Soils were collected from each plot in September 2018, 4 months after planting, and then paired plots of matched plant composition were pooled across paired rainfall exclusion shelters. A total of six 20 cm soil cores with 1.9 cm diameter (~340 ml) were taken from each plot, sealed in polyethylene bags and kept on ice and then transferred to the lab for storage. The coring devices were sanitized between different treatments to minimize contamination. The soil cores were taken close to planted species to be more representative of plant-affected soil microbes and to ensure we were able to collect root samples. The soil samples were separated into two subsamples. One subsample (~50 ml) was passed through a 4-mm mesh to separate roots, and then both soil and sterile water washed root samples were stored in a freezer at −20 °C for DNA extraction and sequencing. The remaining soil was stored at 4 °C until it was used for the subsequent plant-soil feedback experiment.

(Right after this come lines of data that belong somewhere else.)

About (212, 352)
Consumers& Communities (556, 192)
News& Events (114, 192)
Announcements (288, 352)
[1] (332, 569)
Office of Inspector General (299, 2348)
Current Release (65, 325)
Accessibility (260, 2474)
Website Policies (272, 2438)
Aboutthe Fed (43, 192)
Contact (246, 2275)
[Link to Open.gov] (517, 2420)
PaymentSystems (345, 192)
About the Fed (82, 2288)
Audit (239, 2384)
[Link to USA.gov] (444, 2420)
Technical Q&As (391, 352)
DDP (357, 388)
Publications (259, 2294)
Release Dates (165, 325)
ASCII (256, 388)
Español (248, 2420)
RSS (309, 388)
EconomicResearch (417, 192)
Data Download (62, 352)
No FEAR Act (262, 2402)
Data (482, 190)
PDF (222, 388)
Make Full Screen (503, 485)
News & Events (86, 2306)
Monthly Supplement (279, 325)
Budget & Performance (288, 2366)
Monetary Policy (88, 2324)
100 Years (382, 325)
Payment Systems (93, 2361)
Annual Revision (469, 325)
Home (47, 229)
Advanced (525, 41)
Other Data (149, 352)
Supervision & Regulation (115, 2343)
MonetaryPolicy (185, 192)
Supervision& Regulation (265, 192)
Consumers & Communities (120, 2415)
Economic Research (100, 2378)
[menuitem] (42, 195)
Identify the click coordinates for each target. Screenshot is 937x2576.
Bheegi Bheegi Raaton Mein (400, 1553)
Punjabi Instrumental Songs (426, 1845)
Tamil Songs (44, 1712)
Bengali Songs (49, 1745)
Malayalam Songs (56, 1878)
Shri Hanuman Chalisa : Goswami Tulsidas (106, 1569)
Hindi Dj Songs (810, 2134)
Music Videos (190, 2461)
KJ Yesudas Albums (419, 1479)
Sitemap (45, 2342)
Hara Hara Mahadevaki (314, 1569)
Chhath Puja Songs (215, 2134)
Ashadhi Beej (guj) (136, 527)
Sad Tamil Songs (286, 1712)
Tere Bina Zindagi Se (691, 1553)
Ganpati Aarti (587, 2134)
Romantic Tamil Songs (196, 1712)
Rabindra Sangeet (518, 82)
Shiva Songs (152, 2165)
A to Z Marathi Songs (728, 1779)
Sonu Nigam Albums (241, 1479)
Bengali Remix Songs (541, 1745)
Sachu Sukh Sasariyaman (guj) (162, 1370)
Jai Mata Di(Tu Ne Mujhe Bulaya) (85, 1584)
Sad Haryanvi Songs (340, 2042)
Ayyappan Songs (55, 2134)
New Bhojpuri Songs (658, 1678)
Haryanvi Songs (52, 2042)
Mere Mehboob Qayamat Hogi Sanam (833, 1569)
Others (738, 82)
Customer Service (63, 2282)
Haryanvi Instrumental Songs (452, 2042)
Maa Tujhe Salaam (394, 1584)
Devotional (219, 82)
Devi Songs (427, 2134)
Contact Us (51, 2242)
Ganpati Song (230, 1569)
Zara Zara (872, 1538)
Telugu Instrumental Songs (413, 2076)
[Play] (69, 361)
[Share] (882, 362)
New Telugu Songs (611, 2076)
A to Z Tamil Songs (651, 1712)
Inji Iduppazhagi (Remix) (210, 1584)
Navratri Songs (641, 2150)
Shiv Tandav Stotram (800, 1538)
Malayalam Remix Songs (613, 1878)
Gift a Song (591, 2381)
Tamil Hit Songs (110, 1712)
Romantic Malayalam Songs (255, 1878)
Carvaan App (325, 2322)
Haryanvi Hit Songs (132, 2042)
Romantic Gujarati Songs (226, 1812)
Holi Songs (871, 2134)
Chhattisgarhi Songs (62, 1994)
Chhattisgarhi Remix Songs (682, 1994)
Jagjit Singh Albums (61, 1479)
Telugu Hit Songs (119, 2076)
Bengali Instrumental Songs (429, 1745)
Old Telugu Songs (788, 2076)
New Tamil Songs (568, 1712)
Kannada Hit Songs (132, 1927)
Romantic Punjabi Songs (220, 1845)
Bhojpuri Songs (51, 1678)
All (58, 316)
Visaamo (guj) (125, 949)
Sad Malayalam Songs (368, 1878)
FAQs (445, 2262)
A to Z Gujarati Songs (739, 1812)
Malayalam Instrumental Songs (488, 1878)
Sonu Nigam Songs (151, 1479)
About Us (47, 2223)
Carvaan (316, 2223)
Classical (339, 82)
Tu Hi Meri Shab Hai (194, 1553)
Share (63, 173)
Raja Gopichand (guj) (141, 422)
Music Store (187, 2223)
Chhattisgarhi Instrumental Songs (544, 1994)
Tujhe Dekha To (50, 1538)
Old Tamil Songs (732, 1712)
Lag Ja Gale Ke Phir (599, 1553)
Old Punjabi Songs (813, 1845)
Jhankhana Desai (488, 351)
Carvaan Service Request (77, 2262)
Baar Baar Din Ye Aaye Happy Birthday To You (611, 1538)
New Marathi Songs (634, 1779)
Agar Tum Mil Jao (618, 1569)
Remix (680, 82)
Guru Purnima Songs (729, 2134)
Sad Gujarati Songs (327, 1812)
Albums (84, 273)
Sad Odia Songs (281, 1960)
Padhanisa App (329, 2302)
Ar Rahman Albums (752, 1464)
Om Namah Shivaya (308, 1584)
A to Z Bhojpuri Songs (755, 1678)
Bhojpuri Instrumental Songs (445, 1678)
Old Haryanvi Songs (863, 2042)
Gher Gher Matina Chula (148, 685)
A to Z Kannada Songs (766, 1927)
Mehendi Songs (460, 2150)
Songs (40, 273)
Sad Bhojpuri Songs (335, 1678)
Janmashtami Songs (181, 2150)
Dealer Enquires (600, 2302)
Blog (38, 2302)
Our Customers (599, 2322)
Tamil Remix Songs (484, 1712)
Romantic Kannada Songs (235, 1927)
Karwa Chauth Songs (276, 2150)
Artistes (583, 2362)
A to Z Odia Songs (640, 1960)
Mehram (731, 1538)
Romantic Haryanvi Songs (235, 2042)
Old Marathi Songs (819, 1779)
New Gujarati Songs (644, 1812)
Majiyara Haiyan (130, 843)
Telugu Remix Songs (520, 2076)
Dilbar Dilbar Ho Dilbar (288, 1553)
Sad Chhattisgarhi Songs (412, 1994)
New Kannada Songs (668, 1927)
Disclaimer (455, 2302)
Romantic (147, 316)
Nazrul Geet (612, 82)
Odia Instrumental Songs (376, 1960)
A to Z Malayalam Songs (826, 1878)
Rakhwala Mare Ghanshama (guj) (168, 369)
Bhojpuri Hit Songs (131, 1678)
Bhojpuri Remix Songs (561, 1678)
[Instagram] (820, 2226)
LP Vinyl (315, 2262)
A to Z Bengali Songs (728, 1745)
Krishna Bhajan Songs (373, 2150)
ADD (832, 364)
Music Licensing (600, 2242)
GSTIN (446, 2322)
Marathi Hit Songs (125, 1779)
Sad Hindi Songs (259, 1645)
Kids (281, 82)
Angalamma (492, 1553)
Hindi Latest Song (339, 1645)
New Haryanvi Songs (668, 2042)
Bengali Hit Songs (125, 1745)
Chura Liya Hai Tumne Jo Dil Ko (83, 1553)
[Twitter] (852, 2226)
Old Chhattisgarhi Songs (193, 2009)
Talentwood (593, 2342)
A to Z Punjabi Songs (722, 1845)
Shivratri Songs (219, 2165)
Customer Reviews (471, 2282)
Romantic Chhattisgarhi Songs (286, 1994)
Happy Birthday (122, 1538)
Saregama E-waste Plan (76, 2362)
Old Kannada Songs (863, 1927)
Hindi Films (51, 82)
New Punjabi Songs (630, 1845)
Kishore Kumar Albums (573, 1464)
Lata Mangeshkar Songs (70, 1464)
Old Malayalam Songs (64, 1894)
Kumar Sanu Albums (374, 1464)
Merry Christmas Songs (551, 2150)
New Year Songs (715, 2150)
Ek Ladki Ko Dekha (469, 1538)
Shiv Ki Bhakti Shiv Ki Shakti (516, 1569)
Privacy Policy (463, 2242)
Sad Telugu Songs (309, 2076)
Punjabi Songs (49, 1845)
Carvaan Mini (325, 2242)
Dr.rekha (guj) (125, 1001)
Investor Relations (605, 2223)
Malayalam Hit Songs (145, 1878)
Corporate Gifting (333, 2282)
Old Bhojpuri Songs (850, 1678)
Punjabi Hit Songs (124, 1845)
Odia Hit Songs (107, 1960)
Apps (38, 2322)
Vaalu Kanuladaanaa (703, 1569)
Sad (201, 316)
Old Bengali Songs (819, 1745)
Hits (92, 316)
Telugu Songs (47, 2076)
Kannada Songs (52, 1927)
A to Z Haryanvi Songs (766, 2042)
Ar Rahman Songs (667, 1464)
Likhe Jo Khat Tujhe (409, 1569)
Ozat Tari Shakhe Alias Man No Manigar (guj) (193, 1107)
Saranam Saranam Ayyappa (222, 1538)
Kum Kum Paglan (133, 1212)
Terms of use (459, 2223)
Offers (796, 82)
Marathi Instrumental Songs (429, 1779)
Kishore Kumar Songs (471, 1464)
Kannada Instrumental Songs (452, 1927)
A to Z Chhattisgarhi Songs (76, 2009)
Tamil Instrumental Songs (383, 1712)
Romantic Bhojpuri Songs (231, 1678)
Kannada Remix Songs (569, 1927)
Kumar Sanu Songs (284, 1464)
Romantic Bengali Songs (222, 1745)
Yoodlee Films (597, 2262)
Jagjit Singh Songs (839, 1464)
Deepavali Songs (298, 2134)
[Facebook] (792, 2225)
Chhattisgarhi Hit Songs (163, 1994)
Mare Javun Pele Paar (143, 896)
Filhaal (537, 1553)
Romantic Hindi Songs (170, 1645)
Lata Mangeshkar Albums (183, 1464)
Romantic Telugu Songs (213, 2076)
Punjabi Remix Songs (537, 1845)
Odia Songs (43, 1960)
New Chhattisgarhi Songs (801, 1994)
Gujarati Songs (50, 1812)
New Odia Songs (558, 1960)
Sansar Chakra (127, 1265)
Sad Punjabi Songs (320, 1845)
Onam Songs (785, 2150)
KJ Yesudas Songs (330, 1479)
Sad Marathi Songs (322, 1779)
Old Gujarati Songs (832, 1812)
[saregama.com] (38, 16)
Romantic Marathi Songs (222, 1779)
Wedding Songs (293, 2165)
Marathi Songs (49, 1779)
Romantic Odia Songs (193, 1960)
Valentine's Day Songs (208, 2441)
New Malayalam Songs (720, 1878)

In July 2019, at peak biomass, plant aboveground biomass was harvested and weighed from 0.1 m2 strips and plant cover surveys were conducted for the total plot. Biomass was sorted to species within 1 day, dried at 70 °C for at least 3 days, and weighed. Strong correlations between plant cover and biomass (Pearson’s R = 0.76; t[646, 0.05] = 29.6; p < 0.001) allowed us to develop species-specific regressions to convert cover to biomass and present community-level biomass yields at a plot level.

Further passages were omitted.